RealtyMogul Apartment Growth REIT Inc.

12/04/2025 | Press release | Distributed by Public on 12/04/2025 10:11

Securities Offering by Private Issuer (Form 253G2)

Filed Pursuant to Rule 253(g)(2)

Commission File No. 024-12375

REALTYMOGUL APARTMENT GROWTH REIT, INC.

SUPPLEMENT NO. 6 DATED DECEMBER 4, 2025

TO THE OFFERING CIRCULAR DATED AUGUST 27, 2025

This document (this "supplement") supplements, and should be read in conjunction with, the offering circular of RealtyMogul Apartment Growth REIT, Inc. ("we," "our," "us" or the "Company"), dated August 27, 2025 (as supplemented, the "Offering Circular"). Except as described herein, the Offering Circular remains unchanged and continues in full force and effect. The information in this supplement updates and supersedes any inconsistent information contained in the Offering Circular. Unless otherwise defined in this supplement, capitalized terms used in this supplement shall have the same meanings as set forth in the Offering Circular.

Explanatory Note

The purpose of this supplement is to:

update the status of our Second Follow-on Offering (as defined below);
update our plan of operation;
update our management compensation; and
update the description of our management to reflect a recent change in its composition.

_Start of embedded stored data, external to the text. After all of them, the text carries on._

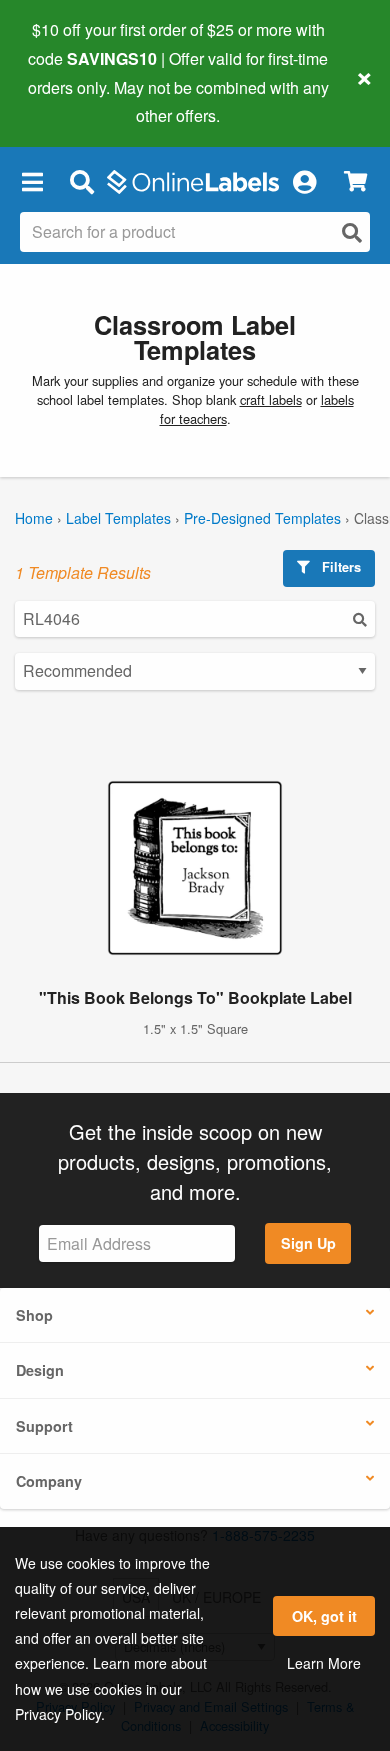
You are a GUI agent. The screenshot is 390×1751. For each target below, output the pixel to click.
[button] (32, 181)
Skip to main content (72, 101)
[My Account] (304, 181)
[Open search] (352, 232)
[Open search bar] (81, 181)
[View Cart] (355, 181)
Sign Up (308, 1243)
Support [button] (44, 1426)
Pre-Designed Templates (262, 518)
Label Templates (118, 518)
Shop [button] (34, 1315)
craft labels (271, 399)
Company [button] (49, 1481)
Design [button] (40, 1370)
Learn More (324, 1663)
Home (34, 518)
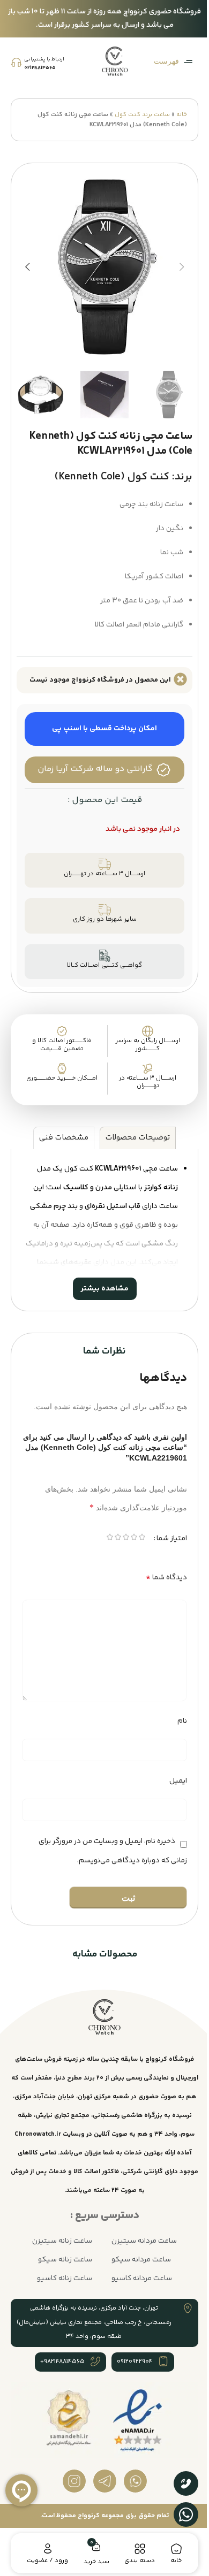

Status of Our Second Follow-on Offering

On August 21, 2024, we commenced our second follow-on offering pursuant to Regulation A (the "Second Follow-on Offering"), pursuant to which we are currently offering up to $73,363,213 of shares of our common stock (comprised of $70,653,543 of shares in our primary offering and $2,709,670 of shares pursuant to our distribution reinvestment plan under Rule 251(d)(3)(i)(B) of Regulation A). As of October 31, 2025, we had raised aggregate gross offering proceeds of approximately $66,315,000 and had issued an aggregate of approximately 6,413,000 shares of our common stock in our Offerings, which have been purchased by approximately 3,600 unique investors. Effective as of July 11, 2025, our Manager temporarily paused acceptance of new subscriptions in connection with the Second Follow-on Offering.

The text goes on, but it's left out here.